EXCERPT

──────────────────────────────

Runnable runnable = () -> System.out.println("from thread: " + Thread.currentThread());

new Thread(runnable).start(); // platform thread (implicit)
// from thread: Thread[#19,Thread-0,5,main]

Thread.ofPlatform().unstarted(runnable).start(); // platform thread (explicit)
// from thread: Thread[#20,Thread-1,5,main]
  
Thread.ofVirtual().unstarted(runnable).start(); // platform thread
// from thread: VirtualThread[#21]/runnable@ForkJoinPool-1-worker-1

note - virtual threads are only useful when we have blocking io calls, not when we have cpu intensive operations
this happens because unlike the usual model where our thread had to sit idle for the blocking call, the platform thread never stops here and is always working, it is the virtual thread that is sitting idle, and hence we optimize our cpu usage because we are using our platform threads optimally
so, developers still write the usual blocking code, which simplifies coding, as compared to say reactive programming
underneath, the blocking calls have been refactored for us to make use of virtual threads so that the platform threads are not sitting idle
e.g. cached thread pools replacement is new virtual thread per task executor - we do not have to create pools of fixed size - we use a thread per task model and all the complexity is now managed by jvm for us bts
when we are using normal threads for blocking calls e.g. using jpa, the thread cannot be used. what we can do is use context switching to utilize the cpu better. however, this model meant we needed a lot of platform threads, and managing them, context switching between them, etc has a lot of overhead, which is why maybe embedded tomcat for instance had a cap of about 200 threads. now with virtual threads, there is no cap needed, so it can be used via cached thread pool executor equivalent, but here there would never be any out of memory etc issues like in cached thread pool executor, since virtual threads are very lightweight
some notes -
- virtual threads are always daemon, and making them non daemon will throw an exception
- virtual threads do not have a concept of priority

Miscellaneous Notes

io bound threads are prioritized more than computation based threads
- since most of the time of ios threads is spent in waiting state
- and most of the time of cpu bound threads is spent in computation
- maybe this is related to concepts of starvation etc somehow
why context switching is expensive - the entire state of the thread has to be saved in memory - all the stack, instruction pointer, local variables inside the method, etc
thread yield - helps hint to the scheduler that the current thread wants to give up its processor
- can be used by computationally expensive threads to hint the scheduler that they want to give up the processor for another thread
the priority we set manually only serves as a hint - the os can choose to accept / ignore it

thread.start() is not the same as thread.run() - thread.run() simply runs the runnable we pass to it inside the calling thread

  
public static void main(String [] args) {

  Thread thread = new Thread(() -> 
    System.out.println("Hello from " + Thread.currentThread().getName()));
  thread.setName("New Thread");
  thread.run(); // Hello from main
}

Thread.State - an enum, with the following states -
- NEW - created but not yet started
- RUNNABLE - thread is available for execution / already executing on some processor
- BLOCKED - blocked for a monitor / lock
- WAITING - a thread goes into this state after we call object.wait() or some_thread.join() - so, the idea is that the thread now waits for some other thread’s action?

──────────────────────────────

WHAT THIS EXERCISE ASKS
- A) Duplicate the passage from the Java threading notes starting with "Thread thread = new" and going on through "other thread’s action?".
- B) In the Java threading notes, what happens when a virtual thread is made non-daemon?

DATA
──────────────────────────────

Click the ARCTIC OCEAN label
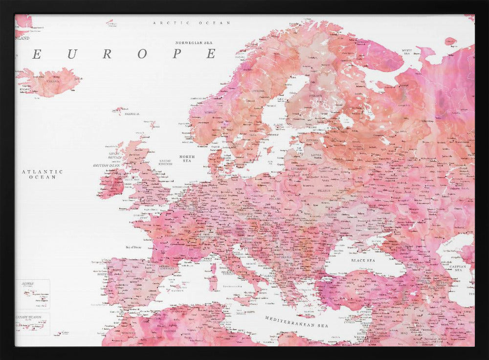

──────────────────────────────

SOLVED TASKS
- A)
Thread thread = new Thread(() -> 
    System.out.println("Hello from " + Thread.currentThread().getName()));
  thread.setName("New Thread");
  thread.run(); // Hello from main
}

Thread.State - an enum, with the following states -
- NEW - created but not yet started
- RUNNABLE - thread is available for execution / already executing on some processor
- BLOCKED - blocked for a monitor / lock
- WAITING - a thread goes into this state after we call object.wait() or some_thread.join() - so, the idea is that the thread now waits for some other thread’s action?

- B) It throws an exception.